The four-legged victims of recession
This is the flip side of trickle-down economics -- trickle-down suffering.
The effects of the nightmare economy is felt first and maybe hardest by those who have the least resources to weather the fiscal storm. For example, as of Feb. 1, California will have to suspend sending out the kind of checks that require cash in the bank. Welfare checks are about the first to go.
But the trickle-down reaches far beyond there. At Los Angeles' North Central animal shelter on Saturday, I dropped off some newspapers and towels -- they can use all such donations, along with dishes and leashes and just about anything pet-related.
And I saw the other mute victims of this economy, cage after cage of them. Dogs who are ''owner surrenders,'' dogs who once had homes and families and who have now been left at the shelter because of the economy.
The man who had to leave Thalia the terrier -- she's now at the West L.A. shelter -- told me they had to move out of the family home and into an apartment that didn't allow pets. Thalia is 9 years old and had been with her family since she was a puppy.

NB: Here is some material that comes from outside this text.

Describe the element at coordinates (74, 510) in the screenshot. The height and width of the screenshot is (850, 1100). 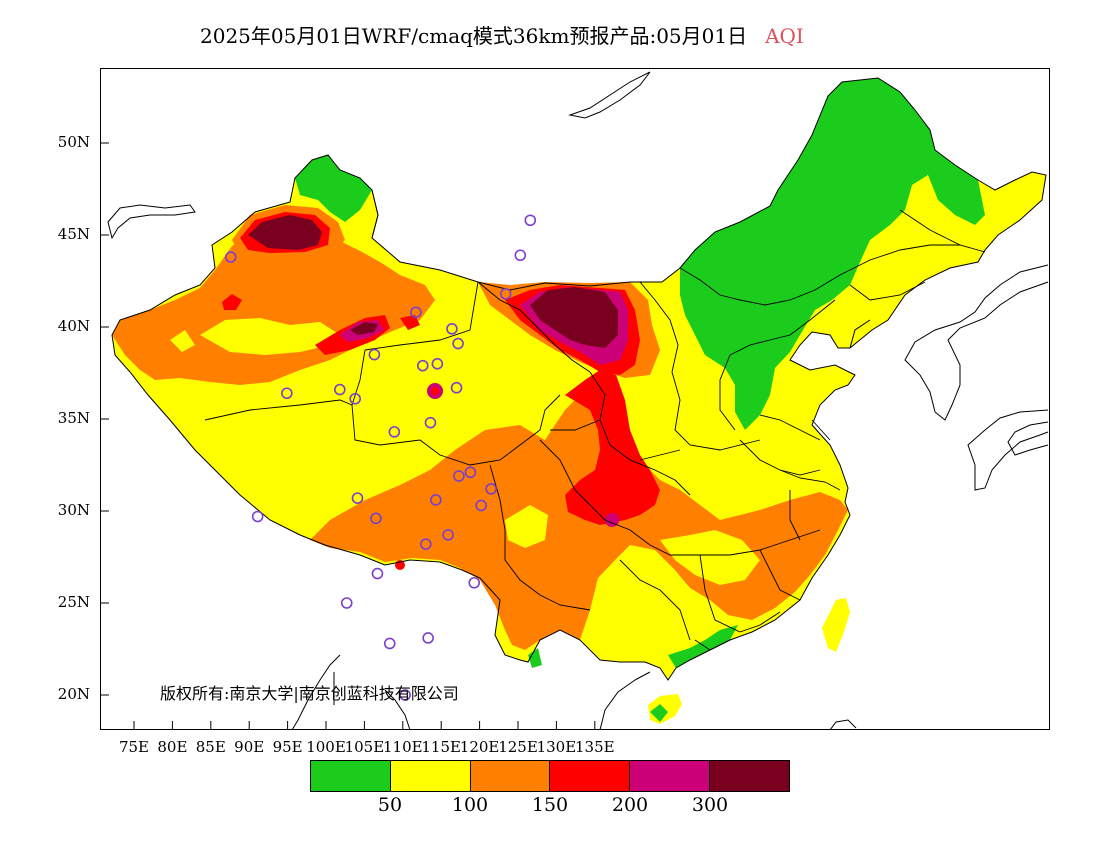
I see `lat-tick-label: 30N` at that location.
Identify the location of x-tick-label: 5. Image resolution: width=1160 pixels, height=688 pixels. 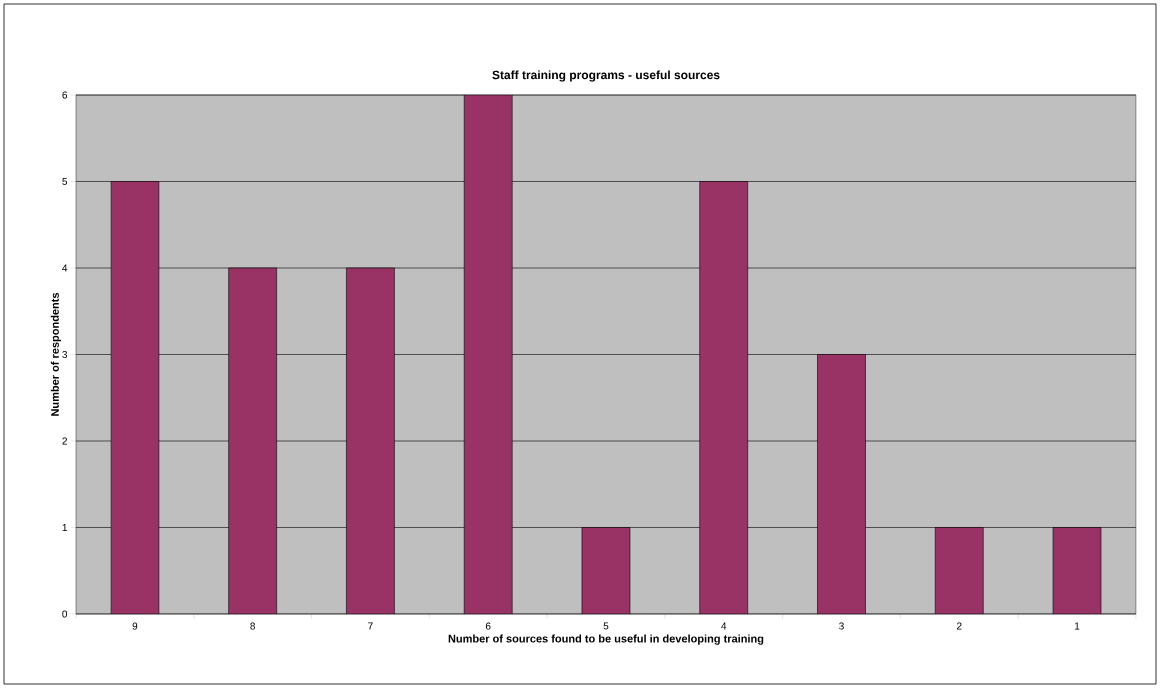
(606, 626).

Others' stories you could only guess at, because I didn't encounter their owners. A couple of sweet German shepherd mixes, maybe 10 or 12 years old, with a touch of white on their muzzles and eager for an affectionate word and touch -- their only home now is the shelter. A couple of elderly beagles, also ''owner surrenders,'' are in the same cage. Over and over, cage after cage, the same story.

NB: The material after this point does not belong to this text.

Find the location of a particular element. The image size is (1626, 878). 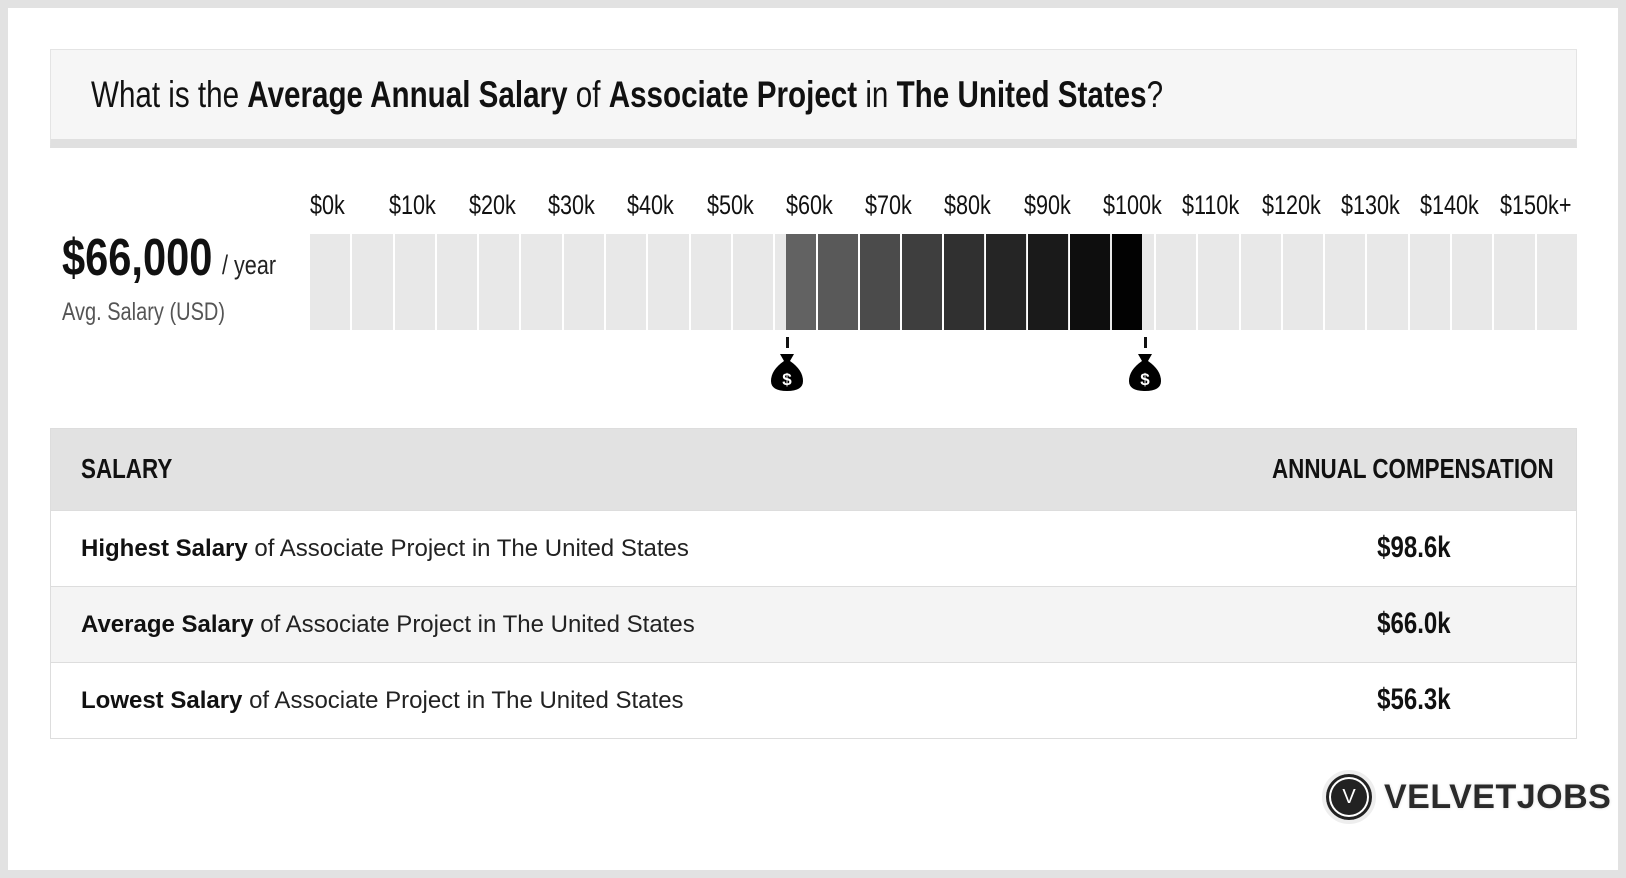

low-marker: $ is located at coordinates (787, 367).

[In the midst of them all was a very cheerful, big black and white puppy who looked like he had been put together wrong at the factory -- it looked like his left front leg had been switched with his right. The birth defect doesn't affect his mobility or his disposition, but it does make him a ''disposable'' dog as far as someone was concerned.]

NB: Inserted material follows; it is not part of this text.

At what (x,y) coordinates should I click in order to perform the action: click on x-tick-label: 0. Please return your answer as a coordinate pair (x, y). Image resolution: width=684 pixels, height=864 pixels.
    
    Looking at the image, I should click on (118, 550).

Barack Obama has promised his daughters a dog, and he laudably wants a rescue if he can find the right one. He's thinking either a Labradoodle or a Portuguese water dog, because one daughter is allergic to just about anything else.
He's also called on us to make today, the Martin Luther King Jr. holiday, a day of service, to help those who have less than we do. Let's make that a month of service, and if you can, help out your local animal shelter, where your old towels and blankets and newspapers can do service after you've finished with them.
Even better, you could give new hope to an old and loving life by adopting one of these affectionate critters who once had a home and who would be a loving and grateful addition to a new one.